Rebecca Pei caminaba de un lado a otro, sintiendo un escalofrío que se extendía desde sus pies hasta todo su cuerpo. Estaba tan ansiosa que no podía sentir el suelo sobre el que estaba caminando.

¡No! Ella debe ir a verlo y descubrir qué estaba pasando.

¡Tenía que hacerlo aunque no quisiera!

Las cosas podrían tomar un giro serio si no lo hiciera. Albert Cheng la enviaría a prisión si se volviera loco.

Los informes de los medios lo pintaron como despiadado y tiránico, lo que hizo que Rebecca Pei casi se desmayara de miedo.

Apretando los dientes, finalmente decidió ir y tomó un taxi para llevarla al Hotel AA.

Media hora después, estaba parada en la puerta de la suite presidencial, habitación 3091.

Su corazón latía más rápido que nunca. Estaba diez veces más nerviosa que la primera vez que vino aquí.

Rebecca Pei respiró hondo y se paró en la puerta durante diez minutos antes de levantar la mano.

Esta vez, ella no tenía la tarjeta de la habitación, por lo que solo podía llamar a la puerta.

Después de solo tres golpes, la puerta se abrió. El hombre guapo que lo abrió era tan arrogante y dominante como siempre. Se quedó allí como un rey, mirando a Rebecca Pei de arriba abajo frente a él.

"¿Qué? ¿Has decidido no llamarme y finalmente estás dispuesto a venir en persona? La voz profunda y penetrante de Albert Cheng llegó a sus oídos. La ironía era obvia ya que la frialdad en sus ojos era suficiente para llevar a una persona del ardiente verano al helado invierno.

"Señor.
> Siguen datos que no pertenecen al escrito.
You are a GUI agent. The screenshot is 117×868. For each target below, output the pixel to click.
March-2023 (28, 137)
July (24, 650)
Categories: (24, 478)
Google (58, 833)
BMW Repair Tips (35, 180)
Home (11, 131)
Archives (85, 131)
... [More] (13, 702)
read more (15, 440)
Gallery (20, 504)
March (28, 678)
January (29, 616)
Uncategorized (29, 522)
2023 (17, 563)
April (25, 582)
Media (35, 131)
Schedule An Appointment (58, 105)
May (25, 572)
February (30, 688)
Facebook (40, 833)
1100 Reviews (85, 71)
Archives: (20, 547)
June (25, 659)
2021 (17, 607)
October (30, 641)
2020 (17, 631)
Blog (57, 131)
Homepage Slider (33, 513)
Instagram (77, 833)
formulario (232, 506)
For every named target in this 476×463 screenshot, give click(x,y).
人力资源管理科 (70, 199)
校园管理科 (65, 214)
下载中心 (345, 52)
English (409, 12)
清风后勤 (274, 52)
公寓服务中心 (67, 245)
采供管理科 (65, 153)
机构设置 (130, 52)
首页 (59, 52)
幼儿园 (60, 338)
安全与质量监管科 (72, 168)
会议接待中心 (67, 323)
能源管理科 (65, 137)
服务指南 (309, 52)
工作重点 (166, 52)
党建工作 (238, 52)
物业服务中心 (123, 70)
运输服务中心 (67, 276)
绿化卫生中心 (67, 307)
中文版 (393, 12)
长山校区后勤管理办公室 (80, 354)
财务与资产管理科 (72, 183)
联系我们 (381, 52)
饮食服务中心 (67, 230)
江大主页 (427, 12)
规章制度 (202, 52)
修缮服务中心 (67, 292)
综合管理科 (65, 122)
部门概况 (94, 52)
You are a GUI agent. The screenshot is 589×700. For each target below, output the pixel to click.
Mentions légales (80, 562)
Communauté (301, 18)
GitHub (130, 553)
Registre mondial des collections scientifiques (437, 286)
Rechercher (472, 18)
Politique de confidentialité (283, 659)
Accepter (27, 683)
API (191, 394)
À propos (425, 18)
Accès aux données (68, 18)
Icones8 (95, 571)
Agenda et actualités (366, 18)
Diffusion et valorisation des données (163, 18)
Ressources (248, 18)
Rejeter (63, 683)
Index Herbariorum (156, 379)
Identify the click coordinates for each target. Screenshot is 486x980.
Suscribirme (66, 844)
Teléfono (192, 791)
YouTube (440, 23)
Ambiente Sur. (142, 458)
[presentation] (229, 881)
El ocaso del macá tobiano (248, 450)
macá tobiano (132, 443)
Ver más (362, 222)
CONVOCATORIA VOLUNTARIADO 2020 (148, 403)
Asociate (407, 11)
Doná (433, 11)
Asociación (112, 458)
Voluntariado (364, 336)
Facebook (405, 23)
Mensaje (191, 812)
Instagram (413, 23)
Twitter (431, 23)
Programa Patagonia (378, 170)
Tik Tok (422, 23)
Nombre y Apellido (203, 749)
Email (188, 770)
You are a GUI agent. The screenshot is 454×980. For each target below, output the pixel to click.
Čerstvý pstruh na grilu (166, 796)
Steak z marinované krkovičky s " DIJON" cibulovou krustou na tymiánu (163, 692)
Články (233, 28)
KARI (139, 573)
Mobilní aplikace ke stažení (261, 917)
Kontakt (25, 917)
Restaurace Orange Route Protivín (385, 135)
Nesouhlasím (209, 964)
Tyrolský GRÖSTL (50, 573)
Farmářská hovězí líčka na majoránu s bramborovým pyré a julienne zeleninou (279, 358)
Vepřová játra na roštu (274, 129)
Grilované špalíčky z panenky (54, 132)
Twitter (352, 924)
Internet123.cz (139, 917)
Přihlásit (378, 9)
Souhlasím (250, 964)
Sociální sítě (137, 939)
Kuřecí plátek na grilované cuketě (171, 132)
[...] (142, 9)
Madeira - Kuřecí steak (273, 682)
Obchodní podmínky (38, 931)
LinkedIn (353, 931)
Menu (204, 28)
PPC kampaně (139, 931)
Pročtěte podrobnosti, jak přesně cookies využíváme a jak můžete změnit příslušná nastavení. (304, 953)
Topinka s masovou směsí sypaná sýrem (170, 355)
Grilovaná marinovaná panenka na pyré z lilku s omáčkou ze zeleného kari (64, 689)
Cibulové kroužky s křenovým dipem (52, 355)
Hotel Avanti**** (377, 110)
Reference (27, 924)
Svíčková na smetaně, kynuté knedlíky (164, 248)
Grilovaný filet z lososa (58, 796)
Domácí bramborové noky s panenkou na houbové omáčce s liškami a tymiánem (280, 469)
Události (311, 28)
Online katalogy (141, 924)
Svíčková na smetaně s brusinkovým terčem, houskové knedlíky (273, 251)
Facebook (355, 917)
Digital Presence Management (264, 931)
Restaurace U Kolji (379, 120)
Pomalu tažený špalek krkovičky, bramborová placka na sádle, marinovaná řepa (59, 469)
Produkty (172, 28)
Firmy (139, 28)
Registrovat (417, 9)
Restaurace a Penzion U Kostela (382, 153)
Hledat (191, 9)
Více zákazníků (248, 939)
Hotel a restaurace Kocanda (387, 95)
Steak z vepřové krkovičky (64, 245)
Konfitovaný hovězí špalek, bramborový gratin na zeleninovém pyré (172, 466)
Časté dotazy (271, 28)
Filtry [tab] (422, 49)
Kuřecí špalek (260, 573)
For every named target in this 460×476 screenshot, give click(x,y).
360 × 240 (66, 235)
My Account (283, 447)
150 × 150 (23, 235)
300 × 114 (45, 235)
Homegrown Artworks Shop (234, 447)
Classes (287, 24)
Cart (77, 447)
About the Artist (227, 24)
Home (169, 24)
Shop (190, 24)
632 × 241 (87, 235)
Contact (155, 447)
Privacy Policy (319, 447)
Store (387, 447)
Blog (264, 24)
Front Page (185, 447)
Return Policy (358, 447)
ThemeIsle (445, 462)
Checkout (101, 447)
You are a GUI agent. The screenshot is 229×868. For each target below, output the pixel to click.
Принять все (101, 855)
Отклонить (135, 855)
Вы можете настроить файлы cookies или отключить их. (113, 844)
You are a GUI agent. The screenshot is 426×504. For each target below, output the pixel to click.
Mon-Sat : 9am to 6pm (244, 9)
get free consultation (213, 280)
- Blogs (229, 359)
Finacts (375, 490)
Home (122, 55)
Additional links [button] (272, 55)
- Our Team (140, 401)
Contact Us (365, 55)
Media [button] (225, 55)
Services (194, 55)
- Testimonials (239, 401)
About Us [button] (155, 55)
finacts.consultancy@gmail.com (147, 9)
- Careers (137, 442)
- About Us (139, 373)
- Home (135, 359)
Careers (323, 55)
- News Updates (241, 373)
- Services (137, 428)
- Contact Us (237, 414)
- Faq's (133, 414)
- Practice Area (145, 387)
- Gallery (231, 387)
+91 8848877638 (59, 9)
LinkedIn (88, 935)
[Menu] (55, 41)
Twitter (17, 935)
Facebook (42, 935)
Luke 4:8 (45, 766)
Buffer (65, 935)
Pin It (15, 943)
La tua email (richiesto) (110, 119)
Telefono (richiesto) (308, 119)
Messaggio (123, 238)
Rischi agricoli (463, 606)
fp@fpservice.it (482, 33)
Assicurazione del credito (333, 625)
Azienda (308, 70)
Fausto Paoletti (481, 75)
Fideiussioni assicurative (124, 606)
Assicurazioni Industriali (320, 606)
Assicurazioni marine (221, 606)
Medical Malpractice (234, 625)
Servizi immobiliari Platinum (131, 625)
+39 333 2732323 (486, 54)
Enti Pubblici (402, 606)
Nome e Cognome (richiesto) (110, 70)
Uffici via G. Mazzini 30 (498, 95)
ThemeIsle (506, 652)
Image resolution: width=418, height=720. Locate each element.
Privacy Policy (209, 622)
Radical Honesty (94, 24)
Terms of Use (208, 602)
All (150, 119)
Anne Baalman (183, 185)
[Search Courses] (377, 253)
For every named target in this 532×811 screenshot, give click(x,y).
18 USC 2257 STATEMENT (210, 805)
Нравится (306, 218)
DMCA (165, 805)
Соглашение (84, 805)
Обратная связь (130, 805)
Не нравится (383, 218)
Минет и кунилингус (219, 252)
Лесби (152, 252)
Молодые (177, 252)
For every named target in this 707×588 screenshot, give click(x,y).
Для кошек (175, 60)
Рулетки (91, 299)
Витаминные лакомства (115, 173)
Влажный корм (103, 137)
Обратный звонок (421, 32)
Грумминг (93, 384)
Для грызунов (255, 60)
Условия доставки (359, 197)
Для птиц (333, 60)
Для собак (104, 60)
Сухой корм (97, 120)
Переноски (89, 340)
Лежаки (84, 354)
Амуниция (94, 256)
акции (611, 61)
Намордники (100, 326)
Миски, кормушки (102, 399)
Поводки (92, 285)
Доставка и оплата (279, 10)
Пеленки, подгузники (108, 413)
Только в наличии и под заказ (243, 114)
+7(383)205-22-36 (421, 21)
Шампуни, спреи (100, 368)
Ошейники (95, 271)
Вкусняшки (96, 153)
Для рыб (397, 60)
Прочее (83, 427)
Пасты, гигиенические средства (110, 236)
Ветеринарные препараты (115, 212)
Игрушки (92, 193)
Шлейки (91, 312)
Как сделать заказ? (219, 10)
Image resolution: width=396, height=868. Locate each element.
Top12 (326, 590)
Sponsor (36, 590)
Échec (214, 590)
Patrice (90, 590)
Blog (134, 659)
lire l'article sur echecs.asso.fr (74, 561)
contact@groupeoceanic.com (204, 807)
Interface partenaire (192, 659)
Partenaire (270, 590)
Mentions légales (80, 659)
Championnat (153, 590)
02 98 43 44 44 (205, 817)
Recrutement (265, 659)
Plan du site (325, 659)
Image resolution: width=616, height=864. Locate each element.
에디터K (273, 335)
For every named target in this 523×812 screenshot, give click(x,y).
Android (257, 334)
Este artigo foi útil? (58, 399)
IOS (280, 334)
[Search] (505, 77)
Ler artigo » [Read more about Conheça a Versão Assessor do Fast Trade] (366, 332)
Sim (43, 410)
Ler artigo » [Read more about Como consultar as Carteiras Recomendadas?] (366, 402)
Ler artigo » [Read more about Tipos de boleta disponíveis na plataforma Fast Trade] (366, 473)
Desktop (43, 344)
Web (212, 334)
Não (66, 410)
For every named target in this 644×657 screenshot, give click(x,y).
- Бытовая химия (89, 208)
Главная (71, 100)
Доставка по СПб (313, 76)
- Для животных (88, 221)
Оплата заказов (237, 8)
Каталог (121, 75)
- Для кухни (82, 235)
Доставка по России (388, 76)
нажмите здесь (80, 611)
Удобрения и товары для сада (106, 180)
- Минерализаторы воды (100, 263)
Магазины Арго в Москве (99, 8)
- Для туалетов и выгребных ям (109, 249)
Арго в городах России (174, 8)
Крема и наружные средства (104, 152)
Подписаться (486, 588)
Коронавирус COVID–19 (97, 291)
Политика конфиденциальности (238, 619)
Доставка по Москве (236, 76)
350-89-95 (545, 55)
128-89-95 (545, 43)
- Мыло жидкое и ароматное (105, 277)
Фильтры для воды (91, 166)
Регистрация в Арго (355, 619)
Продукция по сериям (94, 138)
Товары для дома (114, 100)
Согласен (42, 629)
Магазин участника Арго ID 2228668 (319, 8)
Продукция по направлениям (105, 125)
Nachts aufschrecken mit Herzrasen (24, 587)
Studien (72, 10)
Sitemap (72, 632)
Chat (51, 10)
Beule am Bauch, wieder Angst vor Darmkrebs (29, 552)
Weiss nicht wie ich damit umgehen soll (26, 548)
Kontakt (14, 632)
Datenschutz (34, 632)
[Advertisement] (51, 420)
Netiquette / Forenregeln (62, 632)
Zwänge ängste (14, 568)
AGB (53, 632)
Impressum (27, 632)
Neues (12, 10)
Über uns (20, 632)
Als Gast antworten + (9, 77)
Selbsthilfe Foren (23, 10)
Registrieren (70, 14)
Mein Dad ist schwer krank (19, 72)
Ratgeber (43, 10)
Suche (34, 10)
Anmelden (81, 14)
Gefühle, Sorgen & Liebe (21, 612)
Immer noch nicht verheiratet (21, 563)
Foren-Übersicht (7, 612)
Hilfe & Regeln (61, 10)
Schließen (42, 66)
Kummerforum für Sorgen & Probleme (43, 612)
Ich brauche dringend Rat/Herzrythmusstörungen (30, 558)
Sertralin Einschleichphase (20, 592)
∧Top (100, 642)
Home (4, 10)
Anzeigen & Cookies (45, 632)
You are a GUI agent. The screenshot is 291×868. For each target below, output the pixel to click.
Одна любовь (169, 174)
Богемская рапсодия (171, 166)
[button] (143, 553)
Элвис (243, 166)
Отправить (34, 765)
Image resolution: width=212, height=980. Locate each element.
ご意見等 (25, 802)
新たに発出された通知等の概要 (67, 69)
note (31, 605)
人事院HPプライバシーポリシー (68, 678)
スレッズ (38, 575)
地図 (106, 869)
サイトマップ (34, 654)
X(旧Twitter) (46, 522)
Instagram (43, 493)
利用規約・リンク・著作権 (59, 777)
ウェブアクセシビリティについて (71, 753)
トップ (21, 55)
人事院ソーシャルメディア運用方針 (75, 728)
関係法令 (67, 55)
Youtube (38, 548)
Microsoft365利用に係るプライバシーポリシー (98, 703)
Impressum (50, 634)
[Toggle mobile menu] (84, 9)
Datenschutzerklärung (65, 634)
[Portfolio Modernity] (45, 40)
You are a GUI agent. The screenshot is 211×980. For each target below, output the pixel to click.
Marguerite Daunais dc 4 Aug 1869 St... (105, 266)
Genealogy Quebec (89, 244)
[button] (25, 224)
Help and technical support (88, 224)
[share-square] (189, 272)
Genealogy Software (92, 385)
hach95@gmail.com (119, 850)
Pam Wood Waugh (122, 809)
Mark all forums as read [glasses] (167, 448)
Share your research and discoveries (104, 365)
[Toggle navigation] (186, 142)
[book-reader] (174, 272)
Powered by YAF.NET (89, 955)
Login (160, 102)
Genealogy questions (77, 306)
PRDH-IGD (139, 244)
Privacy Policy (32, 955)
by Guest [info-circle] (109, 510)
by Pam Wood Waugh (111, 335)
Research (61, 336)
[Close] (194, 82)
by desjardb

Cheng, pensé que habíamos aclarado todo. ¿Qué estoy haciendo aquí? ¿Por qué todavía quieres verme? Rebecca se sintió un poco culpable y no podía atreverse a mirar a Albert a los ojos. En cambio, bajó la cabeza y miró la exuberante alfombra de la suite.

"¿Despejó todo?" Albert se burló, sacó a Rebecca por la puerta y la metió en la habitación. Él pateó la puerta para cerrarla, y luego la arrastró hacia el sofá antes de arrojarla sobre ella. Él la fulminó con la mirada y dijo: "¿Cómo te atreves a mencionarlo?"

"¿Por qué no debería? ¿Crees que no tienes que cumplir tu palabra solo porque eres rico? " ¿Cómo podía contradecir lo que le había prometido? ¡Qué descarado era! Rebecca seguía mirándolo con un tono de interrogación fuerte.

"¡Humph! Eres una chica tan imprudente. ¿Me preparaste pero quieres que te deje ir y no hagas nada al respecto? ¡Estas loco! ¡Es totalmente ridículo! " Albert se acercó a ella paso a paso con una mueca como un depredador listo para saltar sobre su presa. El pánico en los ojos de Rebecca ya no podía ocultarse. Luchó hasta la esquina del sofá y sin otro lugar a donde ir, tembló como un perrito asustado.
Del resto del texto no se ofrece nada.